(What the task requires) Wherever the string "sidebar" appears in the records, return the line that holds it.

(Stored items)
=== Section Start ===

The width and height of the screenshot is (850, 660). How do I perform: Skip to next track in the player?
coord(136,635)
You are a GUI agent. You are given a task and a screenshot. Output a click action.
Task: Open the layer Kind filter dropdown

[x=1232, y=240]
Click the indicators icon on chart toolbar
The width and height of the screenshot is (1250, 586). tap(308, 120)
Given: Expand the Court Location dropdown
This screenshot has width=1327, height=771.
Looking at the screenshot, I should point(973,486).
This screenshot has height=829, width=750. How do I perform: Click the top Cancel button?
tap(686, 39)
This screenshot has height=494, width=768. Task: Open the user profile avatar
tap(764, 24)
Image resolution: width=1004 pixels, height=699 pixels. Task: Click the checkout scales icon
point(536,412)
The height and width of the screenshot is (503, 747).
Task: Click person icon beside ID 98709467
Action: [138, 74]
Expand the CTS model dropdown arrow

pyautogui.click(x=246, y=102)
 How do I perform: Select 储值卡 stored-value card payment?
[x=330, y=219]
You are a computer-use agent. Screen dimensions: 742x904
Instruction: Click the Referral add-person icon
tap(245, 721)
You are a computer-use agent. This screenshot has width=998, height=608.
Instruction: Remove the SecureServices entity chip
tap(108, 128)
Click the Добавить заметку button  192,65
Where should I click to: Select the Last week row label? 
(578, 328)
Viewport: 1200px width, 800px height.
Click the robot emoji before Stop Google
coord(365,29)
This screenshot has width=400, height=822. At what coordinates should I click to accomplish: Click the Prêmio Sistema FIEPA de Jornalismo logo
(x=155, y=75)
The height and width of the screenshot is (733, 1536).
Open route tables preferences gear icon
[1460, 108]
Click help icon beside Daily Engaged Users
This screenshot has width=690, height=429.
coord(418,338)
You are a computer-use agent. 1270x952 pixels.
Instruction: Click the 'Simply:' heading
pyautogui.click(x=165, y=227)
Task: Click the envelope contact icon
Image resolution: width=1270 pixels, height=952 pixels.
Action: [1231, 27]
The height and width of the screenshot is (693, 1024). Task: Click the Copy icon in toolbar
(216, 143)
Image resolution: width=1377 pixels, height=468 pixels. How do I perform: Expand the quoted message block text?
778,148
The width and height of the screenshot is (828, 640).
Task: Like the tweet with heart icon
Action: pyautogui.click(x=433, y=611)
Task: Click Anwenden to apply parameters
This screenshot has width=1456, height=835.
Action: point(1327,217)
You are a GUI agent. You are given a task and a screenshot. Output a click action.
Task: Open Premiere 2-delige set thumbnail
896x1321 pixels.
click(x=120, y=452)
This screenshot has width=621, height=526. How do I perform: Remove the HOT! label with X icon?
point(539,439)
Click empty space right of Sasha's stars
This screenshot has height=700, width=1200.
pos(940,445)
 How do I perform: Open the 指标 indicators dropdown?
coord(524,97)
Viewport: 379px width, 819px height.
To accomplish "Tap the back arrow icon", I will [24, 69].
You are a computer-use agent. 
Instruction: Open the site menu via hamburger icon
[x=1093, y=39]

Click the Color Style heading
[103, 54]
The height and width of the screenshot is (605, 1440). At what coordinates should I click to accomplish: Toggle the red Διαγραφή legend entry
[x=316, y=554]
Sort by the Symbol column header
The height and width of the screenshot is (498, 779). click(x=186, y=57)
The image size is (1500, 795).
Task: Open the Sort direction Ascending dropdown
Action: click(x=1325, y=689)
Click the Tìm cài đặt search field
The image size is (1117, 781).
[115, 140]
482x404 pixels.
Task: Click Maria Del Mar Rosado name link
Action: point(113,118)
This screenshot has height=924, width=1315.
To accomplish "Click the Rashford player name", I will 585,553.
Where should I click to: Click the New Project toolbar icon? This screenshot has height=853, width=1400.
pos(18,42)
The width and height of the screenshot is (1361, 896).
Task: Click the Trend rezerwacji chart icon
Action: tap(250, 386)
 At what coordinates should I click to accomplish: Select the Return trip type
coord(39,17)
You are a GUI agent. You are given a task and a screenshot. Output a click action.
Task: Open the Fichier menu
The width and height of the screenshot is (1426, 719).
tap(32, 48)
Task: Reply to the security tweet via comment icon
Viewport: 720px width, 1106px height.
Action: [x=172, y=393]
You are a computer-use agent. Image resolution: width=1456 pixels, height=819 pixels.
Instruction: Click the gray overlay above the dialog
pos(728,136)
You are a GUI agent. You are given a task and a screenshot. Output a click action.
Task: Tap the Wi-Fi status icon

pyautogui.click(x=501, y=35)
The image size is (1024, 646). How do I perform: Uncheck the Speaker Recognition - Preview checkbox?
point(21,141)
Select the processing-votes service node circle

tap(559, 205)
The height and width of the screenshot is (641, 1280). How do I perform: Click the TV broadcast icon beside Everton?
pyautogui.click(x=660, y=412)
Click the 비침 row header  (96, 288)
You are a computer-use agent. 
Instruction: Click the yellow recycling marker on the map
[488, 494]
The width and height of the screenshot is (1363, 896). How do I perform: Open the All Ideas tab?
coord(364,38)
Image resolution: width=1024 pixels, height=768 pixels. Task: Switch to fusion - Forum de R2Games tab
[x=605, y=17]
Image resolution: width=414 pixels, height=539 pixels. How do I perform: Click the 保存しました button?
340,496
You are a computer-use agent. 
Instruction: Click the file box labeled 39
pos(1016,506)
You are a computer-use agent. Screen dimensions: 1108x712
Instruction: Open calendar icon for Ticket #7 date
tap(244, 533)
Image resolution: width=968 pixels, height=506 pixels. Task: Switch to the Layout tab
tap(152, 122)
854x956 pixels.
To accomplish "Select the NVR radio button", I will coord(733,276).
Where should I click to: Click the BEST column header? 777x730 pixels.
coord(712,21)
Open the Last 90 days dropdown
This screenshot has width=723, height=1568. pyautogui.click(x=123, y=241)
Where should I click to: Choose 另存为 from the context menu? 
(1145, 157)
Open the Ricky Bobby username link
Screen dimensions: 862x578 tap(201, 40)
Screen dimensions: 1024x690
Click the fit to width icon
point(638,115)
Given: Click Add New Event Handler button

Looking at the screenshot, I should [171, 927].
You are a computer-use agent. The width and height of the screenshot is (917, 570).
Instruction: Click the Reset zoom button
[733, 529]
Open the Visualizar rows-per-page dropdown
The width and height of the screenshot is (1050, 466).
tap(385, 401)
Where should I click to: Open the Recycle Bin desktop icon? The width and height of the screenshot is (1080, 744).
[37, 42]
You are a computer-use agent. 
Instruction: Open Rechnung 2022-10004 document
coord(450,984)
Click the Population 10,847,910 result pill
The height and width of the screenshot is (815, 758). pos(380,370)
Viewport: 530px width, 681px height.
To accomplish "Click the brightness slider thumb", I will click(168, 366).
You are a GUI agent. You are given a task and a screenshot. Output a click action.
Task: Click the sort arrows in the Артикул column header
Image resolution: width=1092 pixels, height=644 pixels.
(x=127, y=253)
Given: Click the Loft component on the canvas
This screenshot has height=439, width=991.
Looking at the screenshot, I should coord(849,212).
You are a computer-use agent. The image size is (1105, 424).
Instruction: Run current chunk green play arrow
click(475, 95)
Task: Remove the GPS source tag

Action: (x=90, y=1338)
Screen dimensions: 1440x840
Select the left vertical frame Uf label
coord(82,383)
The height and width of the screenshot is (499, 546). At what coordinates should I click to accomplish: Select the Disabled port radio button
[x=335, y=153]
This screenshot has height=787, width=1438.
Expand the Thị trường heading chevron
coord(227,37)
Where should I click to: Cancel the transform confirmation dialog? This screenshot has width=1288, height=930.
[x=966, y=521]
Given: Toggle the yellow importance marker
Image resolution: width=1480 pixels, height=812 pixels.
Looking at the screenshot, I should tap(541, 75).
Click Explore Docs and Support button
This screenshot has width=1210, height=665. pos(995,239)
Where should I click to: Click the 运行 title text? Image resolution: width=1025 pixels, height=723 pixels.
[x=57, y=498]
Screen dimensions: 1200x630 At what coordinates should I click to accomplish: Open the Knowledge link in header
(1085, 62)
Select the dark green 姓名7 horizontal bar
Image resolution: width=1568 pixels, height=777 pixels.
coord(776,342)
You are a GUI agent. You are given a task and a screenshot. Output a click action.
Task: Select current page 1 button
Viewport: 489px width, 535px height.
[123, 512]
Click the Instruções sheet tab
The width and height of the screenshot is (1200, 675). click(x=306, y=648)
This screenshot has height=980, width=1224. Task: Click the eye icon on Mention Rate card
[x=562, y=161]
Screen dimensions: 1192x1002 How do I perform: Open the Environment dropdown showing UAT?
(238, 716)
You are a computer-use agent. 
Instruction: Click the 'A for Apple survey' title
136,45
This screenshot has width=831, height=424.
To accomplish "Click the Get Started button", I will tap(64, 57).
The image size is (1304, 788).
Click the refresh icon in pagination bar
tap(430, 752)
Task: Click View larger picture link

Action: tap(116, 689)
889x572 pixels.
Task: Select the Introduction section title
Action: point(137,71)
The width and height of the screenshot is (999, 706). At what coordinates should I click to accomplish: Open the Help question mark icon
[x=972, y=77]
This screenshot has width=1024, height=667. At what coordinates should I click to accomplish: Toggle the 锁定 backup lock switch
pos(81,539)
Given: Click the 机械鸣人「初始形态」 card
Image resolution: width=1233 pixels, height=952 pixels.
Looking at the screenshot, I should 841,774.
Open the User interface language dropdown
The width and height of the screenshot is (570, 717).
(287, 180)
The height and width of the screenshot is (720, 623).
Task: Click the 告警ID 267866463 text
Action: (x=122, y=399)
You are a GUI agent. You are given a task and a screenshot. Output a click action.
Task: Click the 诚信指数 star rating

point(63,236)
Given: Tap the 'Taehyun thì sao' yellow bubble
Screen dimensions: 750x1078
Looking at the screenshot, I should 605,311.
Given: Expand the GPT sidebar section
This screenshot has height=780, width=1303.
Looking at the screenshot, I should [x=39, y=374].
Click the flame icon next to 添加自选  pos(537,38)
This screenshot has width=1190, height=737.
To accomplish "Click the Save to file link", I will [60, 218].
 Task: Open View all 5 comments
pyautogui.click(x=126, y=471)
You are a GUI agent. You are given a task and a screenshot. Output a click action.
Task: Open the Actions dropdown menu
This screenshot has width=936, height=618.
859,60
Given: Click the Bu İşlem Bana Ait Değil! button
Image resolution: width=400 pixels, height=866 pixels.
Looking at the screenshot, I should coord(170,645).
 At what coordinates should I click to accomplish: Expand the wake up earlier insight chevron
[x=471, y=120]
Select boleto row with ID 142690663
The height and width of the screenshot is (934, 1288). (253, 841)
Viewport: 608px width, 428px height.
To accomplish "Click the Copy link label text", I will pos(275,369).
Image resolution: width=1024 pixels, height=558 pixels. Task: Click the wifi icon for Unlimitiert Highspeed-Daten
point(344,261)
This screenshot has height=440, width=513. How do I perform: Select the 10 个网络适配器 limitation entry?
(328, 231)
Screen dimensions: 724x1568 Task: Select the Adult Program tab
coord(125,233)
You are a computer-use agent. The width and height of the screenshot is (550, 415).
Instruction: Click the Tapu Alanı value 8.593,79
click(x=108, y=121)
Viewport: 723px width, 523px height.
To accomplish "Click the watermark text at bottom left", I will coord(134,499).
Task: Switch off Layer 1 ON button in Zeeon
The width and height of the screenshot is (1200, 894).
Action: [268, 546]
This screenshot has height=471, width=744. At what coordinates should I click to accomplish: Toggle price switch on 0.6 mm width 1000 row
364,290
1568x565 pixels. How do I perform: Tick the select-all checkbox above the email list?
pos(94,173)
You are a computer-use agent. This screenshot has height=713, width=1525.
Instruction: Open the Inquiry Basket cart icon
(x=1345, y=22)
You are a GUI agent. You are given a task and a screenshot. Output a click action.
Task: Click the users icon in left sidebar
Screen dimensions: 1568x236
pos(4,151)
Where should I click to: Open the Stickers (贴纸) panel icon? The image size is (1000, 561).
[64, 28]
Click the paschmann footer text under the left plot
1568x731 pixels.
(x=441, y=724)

=== Section End ===

(Output of the exercise)
Given: Expand the GPT sidebar section
Task: Click the users icon in left sidebar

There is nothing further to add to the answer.